++++ Belge Bölümü

Madde Detay
CEMÂL-İ HALVETÎ
(d. ?/? - ö. 902/1497)
tekke şairi
(Tekke / Başlangıç-15. Yüzyıl / Anadolu-Osmanlı-Türkiye)
ISBN: 978-9944-237-86-4
Asıl ismi
“Muhammed”dir (Lamiî 1289: 579, Akkuş 2006: 320). “Çelebi Halife” adıyla
ünlenmiştir (Akkuş 2006: 320, Gündüz 1995: 206, Tan 2007: 214, Akbayar 1996:
966). Tam adı, Ebu’l-Füyûzât Muhammed b. Hamîdüddin b. Mahmud b. Muhammed b.
Cemâleddin el-Aksarâyî’dir (Gündüz 1995: 206, Tayşi 1993: 302). Doğum tarihi
bilinmeyen şairin, doğum yerinin Amasya (Bursalı 1333: 26, Öngören 2000:
43) veya Aksaray olduğu söylenmektedir (Gündüz 1995: 205, Mecdî 1989: 284). Önceleri
ilimle uğraşırken daha sonra tasavvuf sevgisi ağır bastığı için tasavvufa
yönelir. Karaman’a giderek Şeyh
Alâeddin Halvetî’nin halifesi Şeyh Abdullah’ın yanında kalır. Bu esnada
Karaman’a gelen Şeyh Alâeddin ile de tanışır. Kısa süre sonra bu iki şeyhin
vefatı üzerine Şeyh
Tahirzâde’ye intisab eder (Taşköprüzâde: yty; Tayşi 1993: 429). Şeyhi
Tahirzâde’nin vefatı üzerine tekrar bir arayış içerisine giren
Halveti (Küçükdağ 1995: 17), Tahirzâde’nin önceden tavsiye ettiği üzre
Seyyid Yahyâ (ö. 869/1464-65)’ya bağlanmak için Bakü’ye doğru yola çıkar. Yol
üzerinde Erzincan’a uğrayarak Şeyh Muhammed el-Erzincânî ile görüşür. Şeyh,
Seyyid’in çok yaşlandığını söylese de Halveti yolundan dönmez. Ancak oraya
ulaşmadan Seyyid Yahyâ’nın ölüm haberini alarak Erzincan’a döner (Lamiî 1289:
579, Mecdî 1989: 286, Tan 2007: 215) ve Pîr Muhammed Erzincânî’ye intisab eder
(Akkuş 2006: 320). Halveti, hilafet icazetini alınca Amasya’ya giderek
Gümüşlüoğlu Tekkesi’nde faaliyette bulunmuş (Abdizâde 1986: 194) oradan Hoca
Sultan Tekkesi’ne geçmiştir (Abdizâde 1986: 186). Burada Şehzade Bayezid’le
tanışmış ve aralarında bir muhabbet doğmuştur. II. Bayezid’in, şeyhin
sohbetinden keyif aldığı ve şeyhe büyük bir sevgi ve saygı beslediği (Yazıcı
1956: 93, Küçükdağ 1995: 20-26), kendisi için manevi bir güç kaynağı
olduğu kaynaklarda ifade edilmektedir (Cunbur 1994: 79). II. Bayezid tahta
geçtiğinde Cemâl-i Halvetî’yi İstanbul’a davet etmiş, ilkin Fatih’in Balat
semtindeki Gül Camii’nde, ardından Yedikule semtinde bulunan Kızlar Kilisesi
denilen yerde irşat faaliyetinde bulunmuştur (Akkuş 2006: 324, Tatcı 2007: 196,
Tayşi 1993: 302). İstanbul’da ilk Halvetî ayinini Cemâl-i Halvetî icra
ettirmiştir (Akkuş 2006: 229). İstanbul’da büyük bir deprem (Tayşi 1993:
434) veya taun salgını olunca (Akkuş 2006: 324, Mecdî 1989: 286, Tan 2007: 216,
Akbayar 1996: 966), II. Bayezid, şeyhten bu felaketin ortadan kalkması için,
hacca gidip dua etmesini ister. Şeyh, daha Üsküdar’a geldiğinde felaket son
bulur. Padişah, şeyhin dönmesini ister. Ancak Halveti, Hac yoluna koyulur,
Şam’a varır. Bir süre burada kaldıktan sonra tekrar hac niyetiyle yola çıkar.

++++++++
++++ Veri Kümesi

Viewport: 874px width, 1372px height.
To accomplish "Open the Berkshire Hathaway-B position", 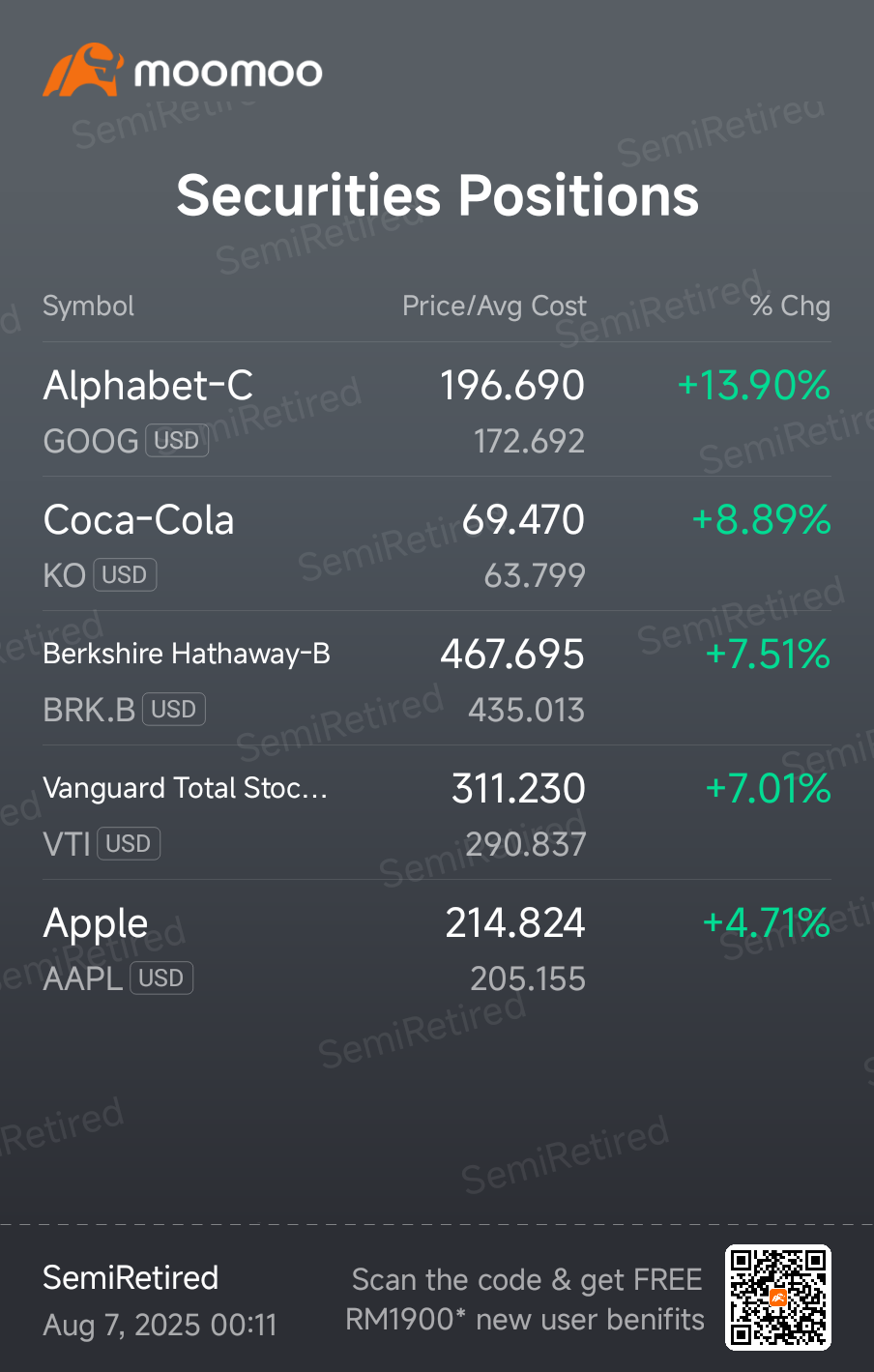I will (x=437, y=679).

++++++++
++++ Veri Kümesi

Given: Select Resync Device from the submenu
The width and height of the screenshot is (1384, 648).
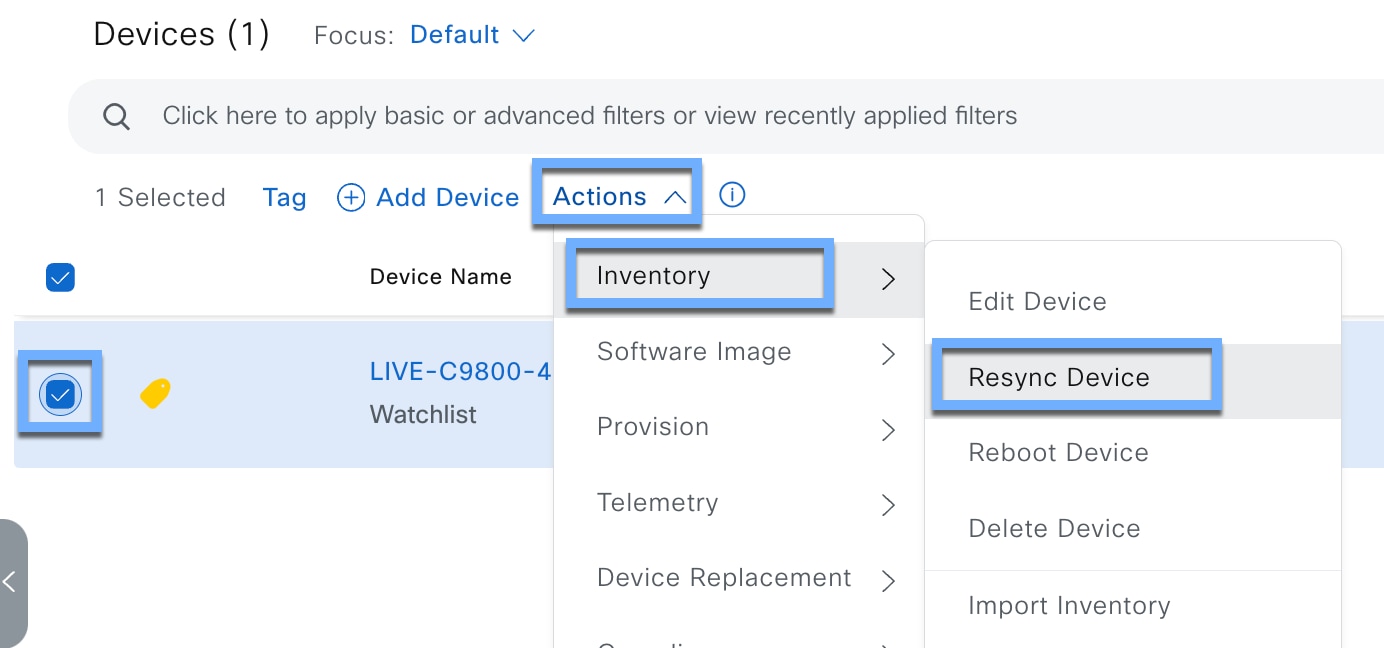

++++++++

Görev Koşulları:
1 – Belge bölümüne göre Cemâl-i Halvetî hangi adla ünlenmiştir?
2 – Cemâl-i Halvetî'nin hayatını anlatan metni kaldığı yerden sürdürün.

Çıktılar:
1 – "Çelebi Halife" adıyla ünlenmiştir.

2 –
Sünbül Sinan’ı bir mektupla Kâbe’ye çağırır. Halvetî, Tebük’e vardığında
dervişlerini etrafına toplar, kızı Safiye Hatun’u, Sünbül Sinan’a
nikâhlamalarını vasiyet eder. Şeyhliğe Sünbül Sinan’ı getirdikten sonra vefat
eder. Tebük mevkiinde Tâbût Korusu denilen yere defnedilir (Bursalı 1333: 26,
Tatcı 2007:169, Tayşi 1993: 302, Derin 1985: 259). Sünbül Sinan’ın şeyh olarak
atandığı tarihe bakılırsa (1497) şeyhin vefat tarihi 1497 olmalıdır (Küçükdağ
1995: 33).
Eserlerinin
büyük bir kısmını Arapça olarak, bazı sure ve ayetlerin tasavvufî tefsir ve
yorumları, seçilmiş hadislerin şerhleri, Halvetî tarikatının adap, esas, dua ve
zikirlerinin anlatıldığı kısa risaleler şeklinde kaleme almıştır.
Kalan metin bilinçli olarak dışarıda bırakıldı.